Paham yang menganut pluralisme mempercaya bahwa sumber kebenaran itu banyak. Dunia pluralisme ada ontologinya, ada epistemologinya dan ada aksiologinya di mana aksiologinya adalah etika dan estetika. Etika dan estetika adalah yang dianggap bermanfaat dan dianggap baik. Jadi orang jepang itu menganut paham pluralisme sedangkan orang Indonesia menganut paham monisme sehingga tidak dapat dibanding-bandingkan etika dan estetikanya karena pada dasarnya berbeda secara ontologi, epistemologi dan aksiologi.

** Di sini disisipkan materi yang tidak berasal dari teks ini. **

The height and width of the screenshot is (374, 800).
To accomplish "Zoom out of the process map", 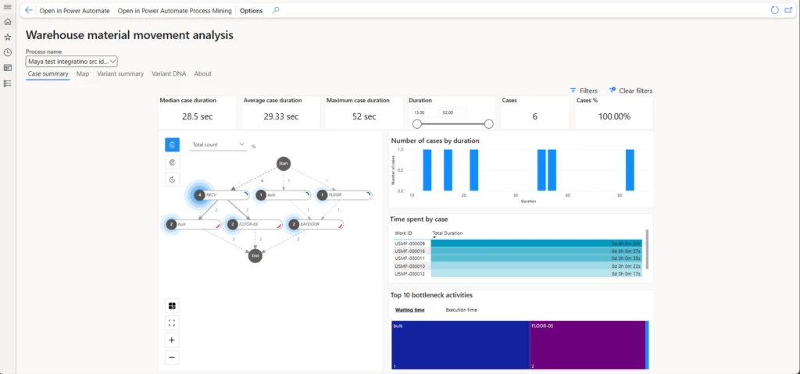I will point(172,358).
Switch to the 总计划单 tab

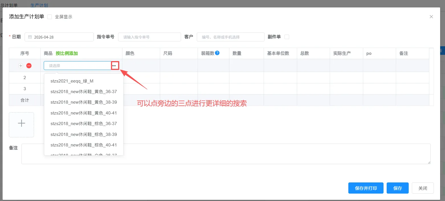click(9, 5)

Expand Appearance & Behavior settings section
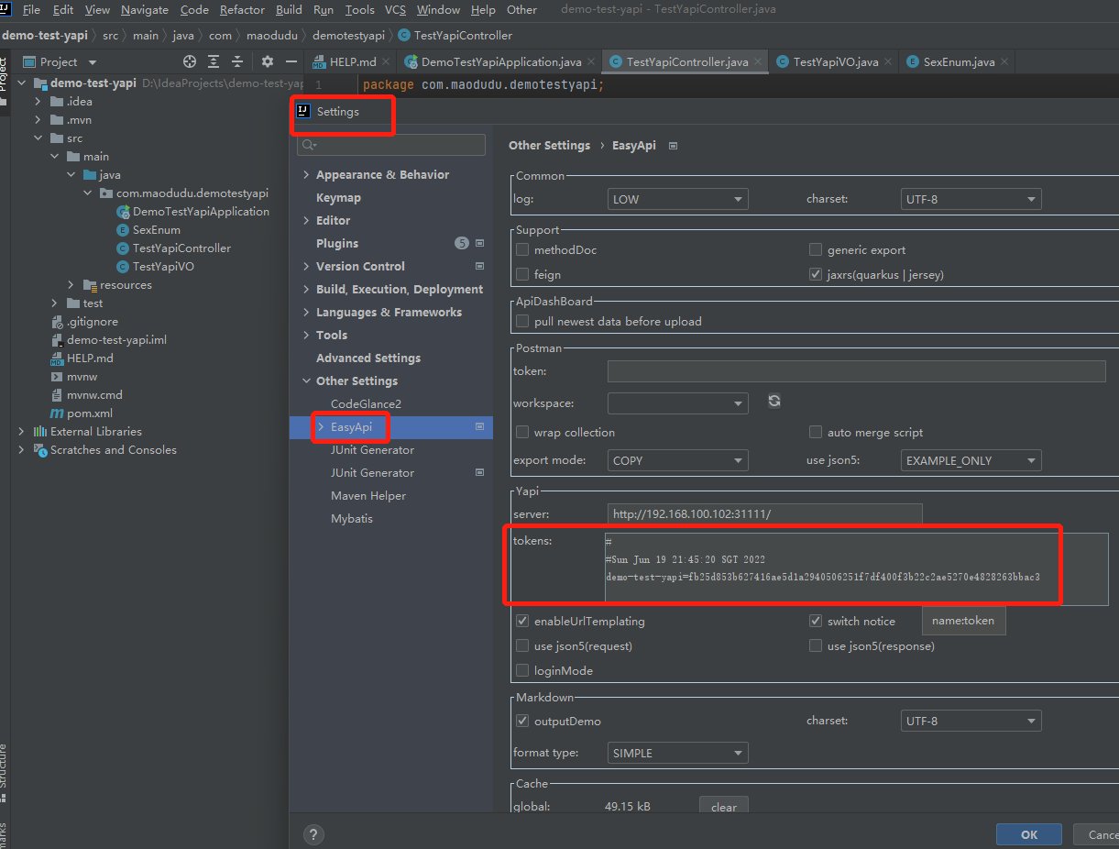click(307, 175)
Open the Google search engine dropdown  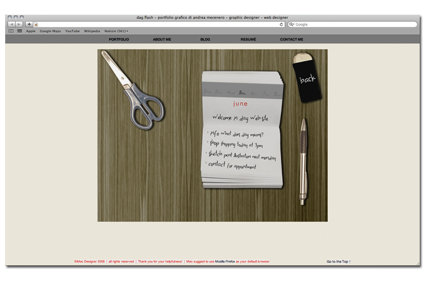[x=292, y=24]
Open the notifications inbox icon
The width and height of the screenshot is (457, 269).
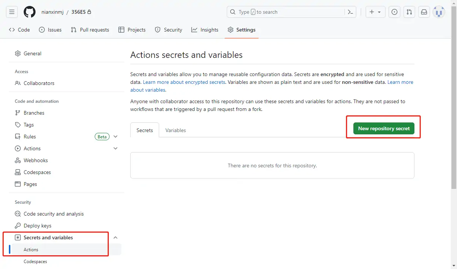click(x=424, y=12)
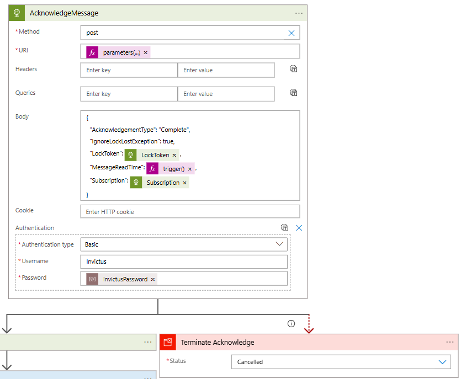Screen dimensions: 461x379
Task: Click the Queries Enter value field
Action: click(x=226, y=94)
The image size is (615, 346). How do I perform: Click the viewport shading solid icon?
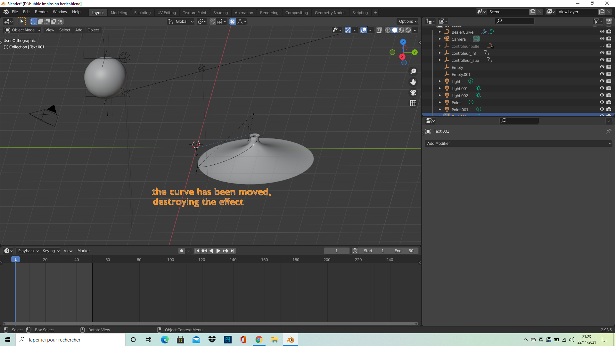395,30
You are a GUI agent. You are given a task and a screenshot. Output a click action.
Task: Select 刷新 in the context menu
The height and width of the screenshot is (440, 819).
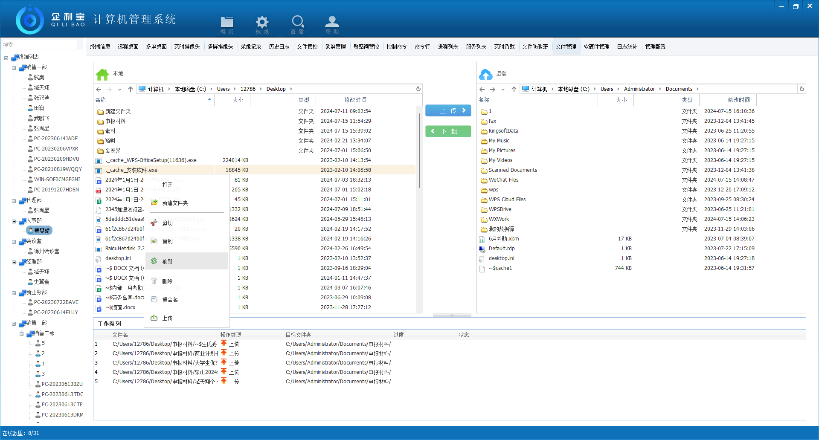coord(167,261)
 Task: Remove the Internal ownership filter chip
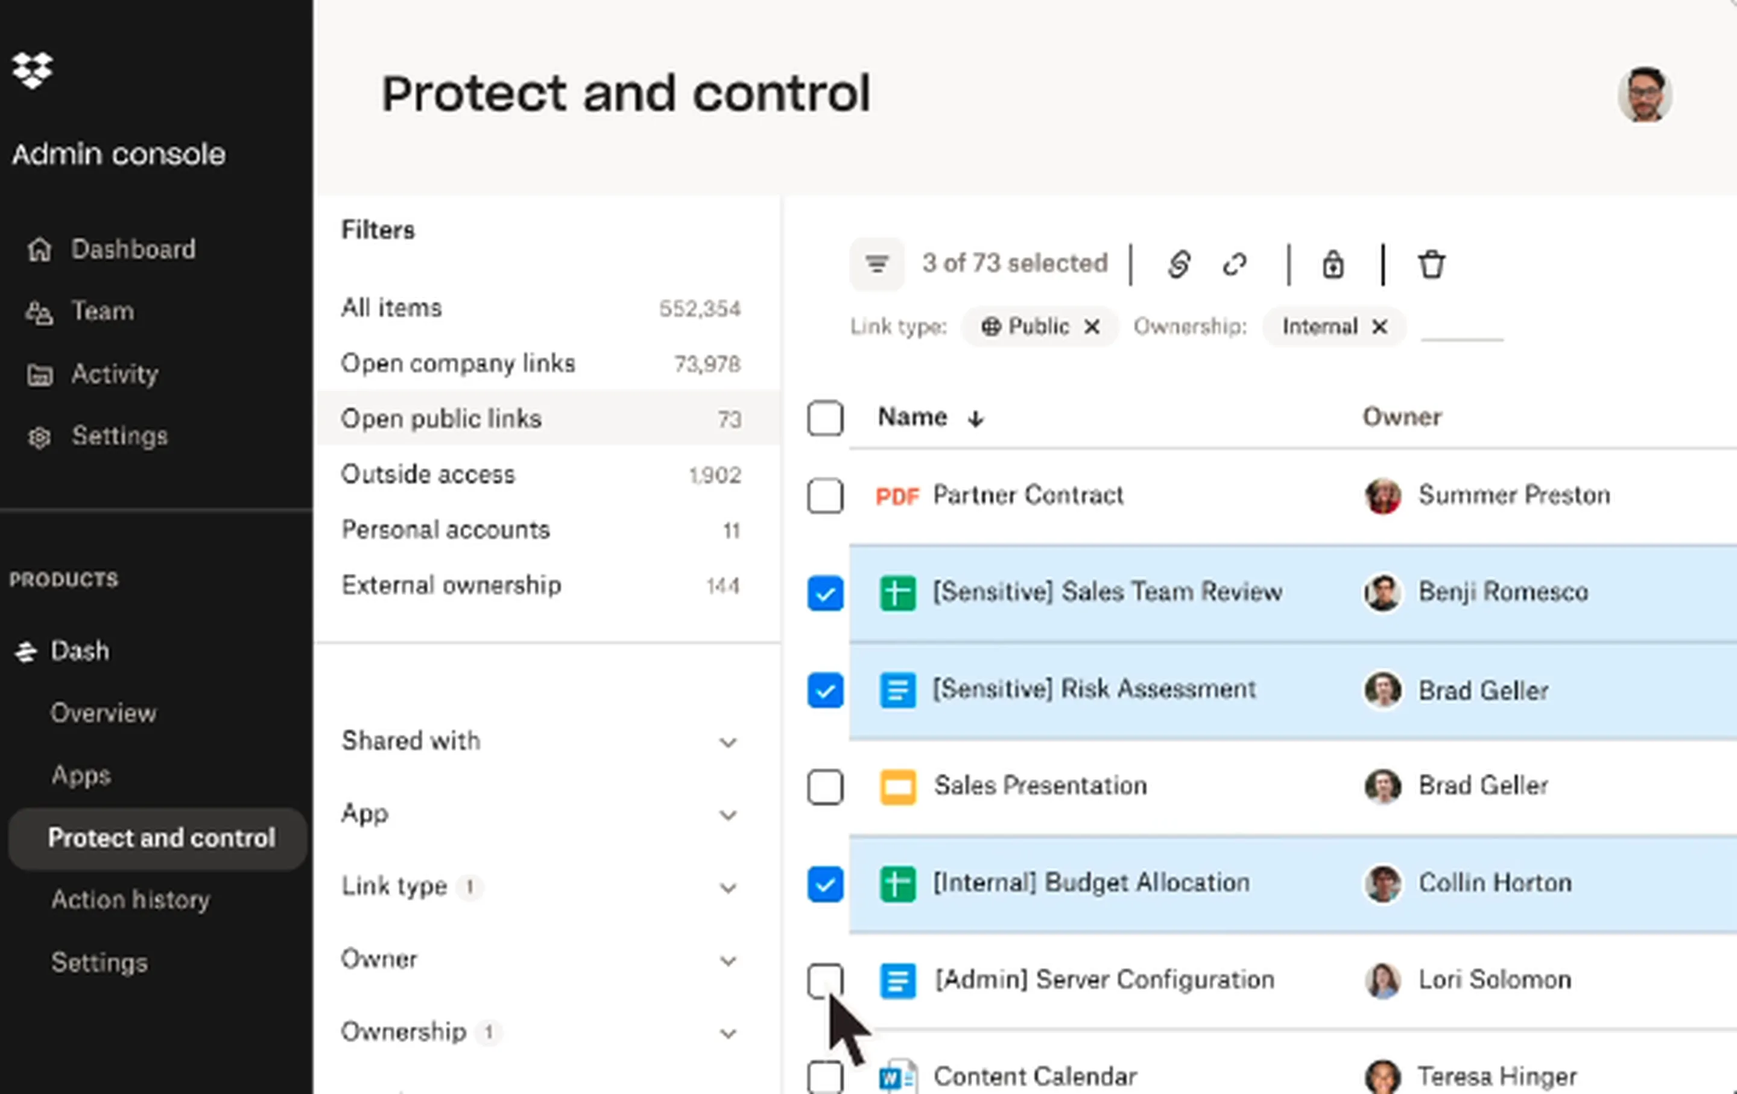pyautogui.click(x=1379, y=327)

Berbicara mengenai Pancasila, Pancasila menganut paham monodualisme. Maksud dari monodualisme Pancasila adalah hablumminallah dan hablumminannas, di mana hidup manusia untuk beribadah kepada Tuhan dan harus bersosialisasi sesama manusia. Di belahan dunia lain tidak ada landasan yang bermonidualisme selain Indonesia. Oleh karena itu, jika ingin mencintai Indonesia/NKRI dari Sabang sampai Merauke maka harus menerapkan filsafat dasar negaranya yaitu monodualisme.

Melanjutkan penjelasan mengenai isme bahwa isme itu mencakup semuanya. Isme menurut Prof. Marsigit secara ontologi bahwa semua bisa dijadikan sebagai isme. Misal pusatnya adalah HP maka dapat disebut bahwa HPisme, kalau pusatnya makanan maka kita dapat menyebutnya makananisme, kalau pusatnya keluarga maka dapat disebut keluargaisme dan seterusnya yang hanya ditemukan di Indonesia khususnya di mata kuliah Prof. Marsigit, inilah yang disebut sebagai ilmu sendiri.

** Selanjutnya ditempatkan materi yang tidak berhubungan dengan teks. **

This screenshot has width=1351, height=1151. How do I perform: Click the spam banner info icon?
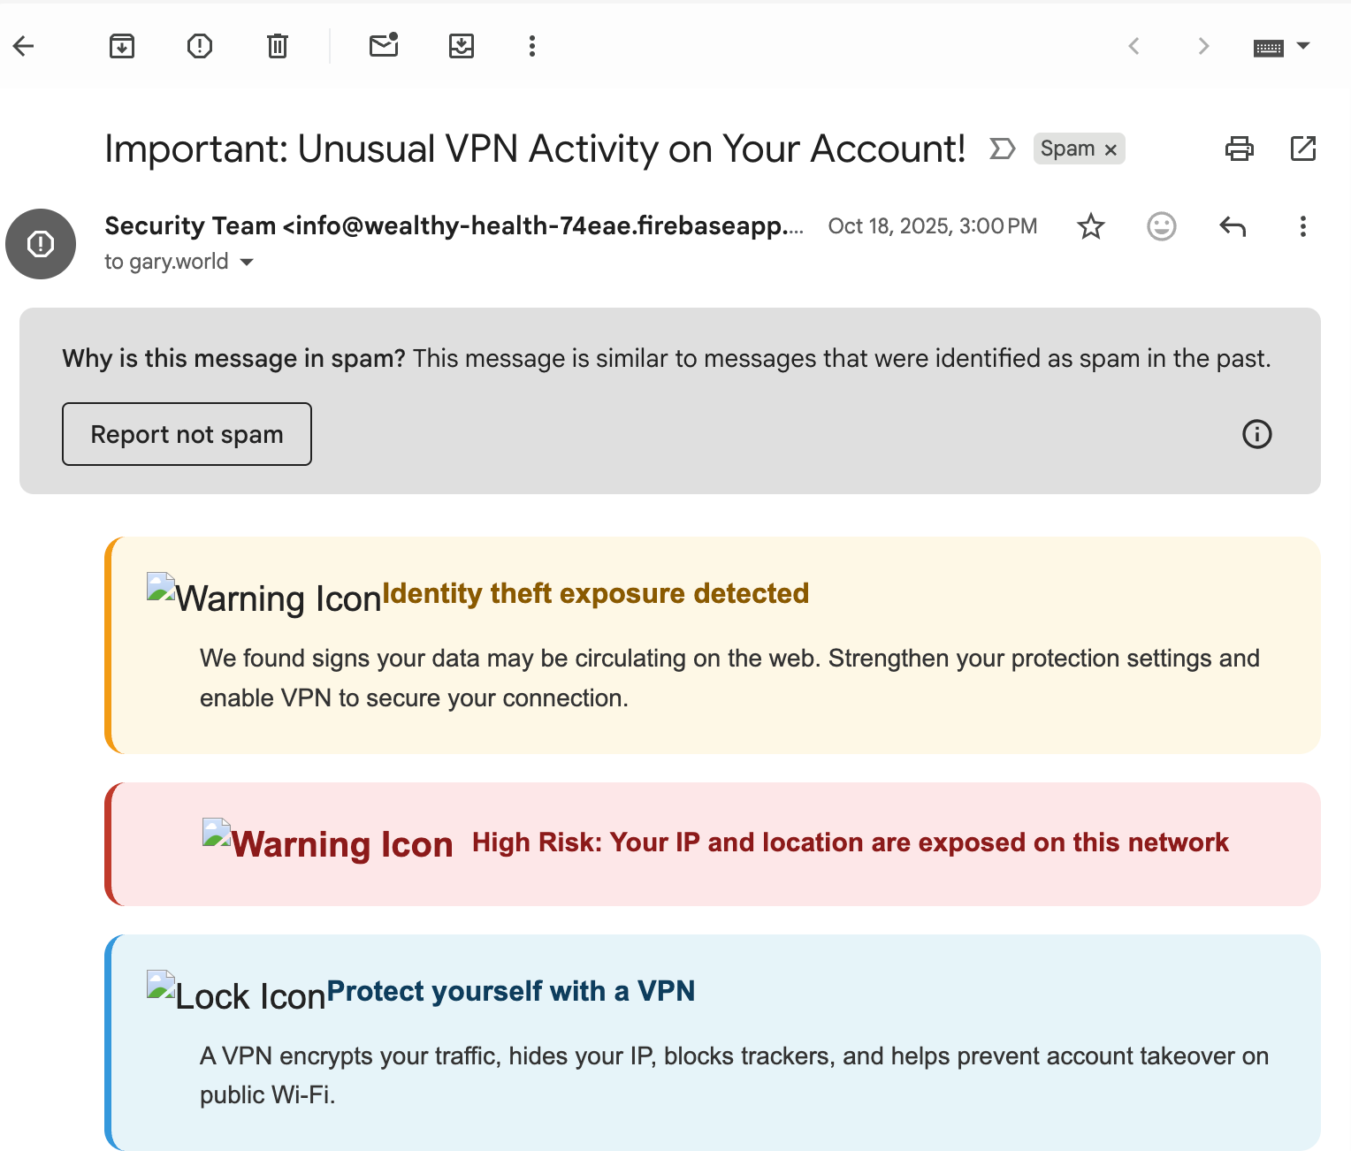tap(1256, 434)
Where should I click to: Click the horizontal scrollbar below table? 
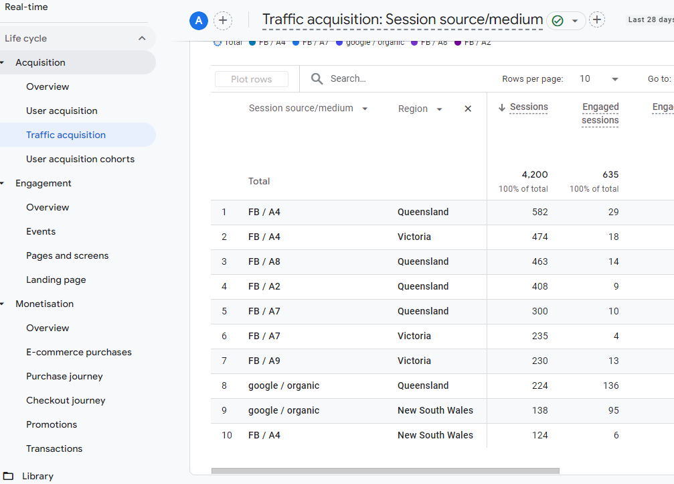pyautogui.click(x=385, y=471)
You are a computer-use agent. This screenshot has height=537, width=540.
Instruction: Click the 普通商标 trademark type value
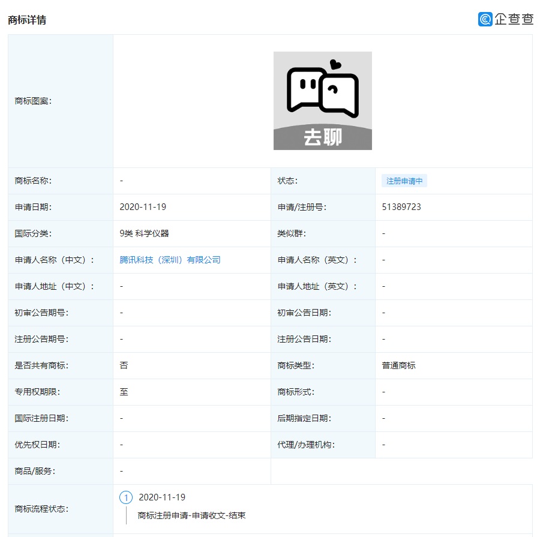tap(398, 365)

“jadilah orang yang berkarya, punya keyakinan, punya kemandirian yang merupakan maksud dari filsafat memerdekakan dari keterbelengguan ilmu yang mungkin dibuat oleh orang lain”. Inilah salah satu kehebatan filsafat.

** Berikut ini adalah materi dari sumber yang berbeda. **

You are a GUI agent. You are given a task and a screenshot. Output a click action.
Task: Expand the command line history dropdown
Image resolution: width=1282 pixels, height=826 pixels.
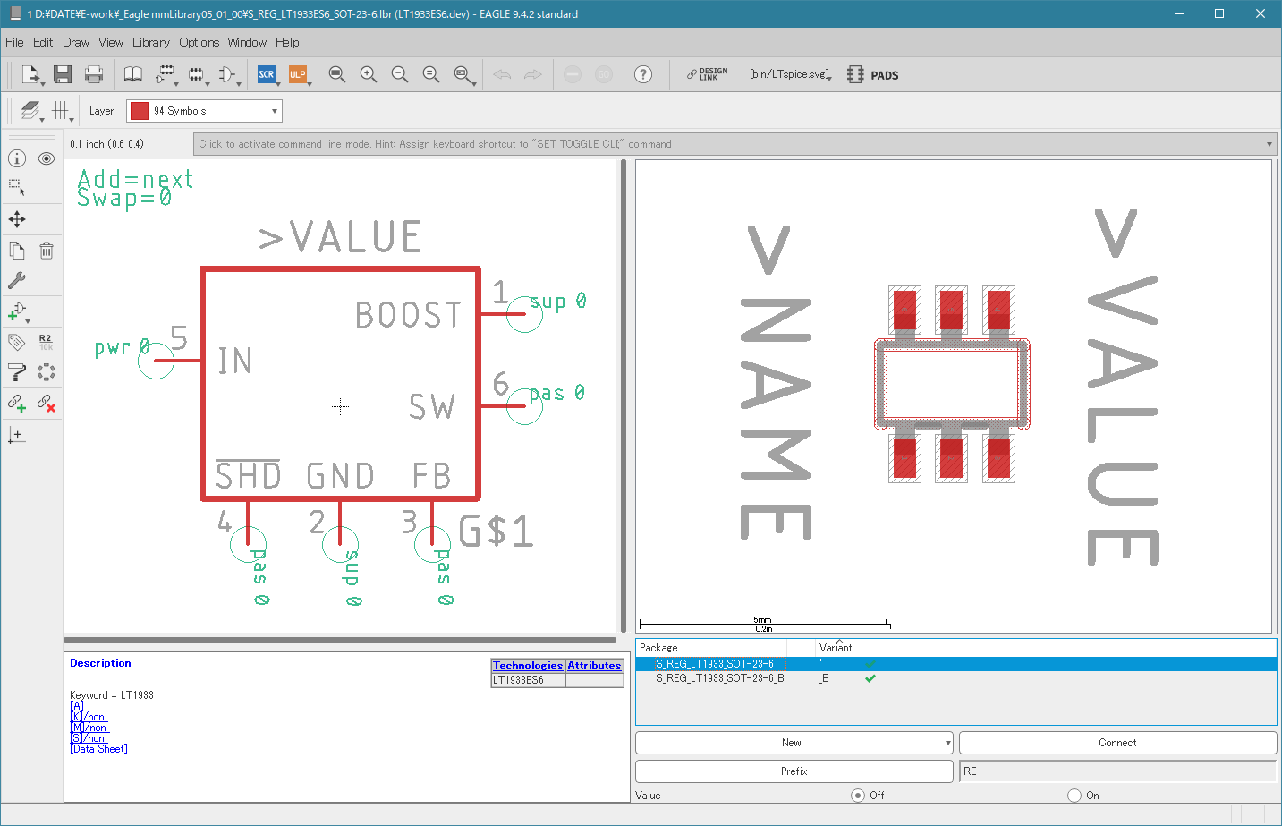[1269, 144]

Setelah kita dapat memahami isme adalah pusat maka bisa bermanfaat dan bisa juga berbahaya. Humanisme pada filsafat artinya adalah berpusat pada manusia yang bisa membahayakan manusia karena bisa meminggirkan Tuhan. Sedangkan kalau filsafat yang berpusat pada Tuhan atau disebut dengan teisme yang ilmunya menjadi teologi. Jika berpusat pada material atau orang-orang yang percaya kepada material seperti orang-orang di China jaman dulu yang komunis. Sedangkan orang-orang yang berdasarkan pada modal dan bisnis maka disebut dengan kapitalisme. Kalau yang hidupnya dari lahir hanya mementingkan keuntungan maka disebut Yutilitarialisme. Kalau yang hidupnya hanya untuk mencari kemerdekaan yang absolut maka disebut dengan liberalisme. Kalau hidupnya itu menyesuaikan dengan keadaan/relatif maka disebut dengan relativisme. Kalau hidupnya yang hanya berdasarkan dan mengandalkan pada pikir adalah rasionalisme. Kalau hidupnya hanya mengandalkan pada pengalaman maka filsafatnya adalah empirisme. Kalau hidupnya hanya mengandalkan ilmu pengetahuan makan disebut saintisisme. Kalau hidupnya hanya mengandalkan metode penelitian maka disebut dengan positifisme. Kalau hidupnya hanya mengandalkan kolaborasi maka filsafatnya adalah kolaborasionisme. Kalau hidupnya percaya bahwa segala sesuatu itu mempunyai landasan namanya pondasionalisme. Maka ilmu yang bersifat intuitif anti terhadap pondasionalisme. Kalau yang hidupnya selalu absolut di cmana dirinya yang selalu benar dan yang lain salah maka disebut absolutisme. Kalau hidupnya berpusat kepada masyarakat maka disebut dengan sosialisme demikian seterusnya menurut Prof. Marsigit secara ontologi semua bisa dijadikan isme.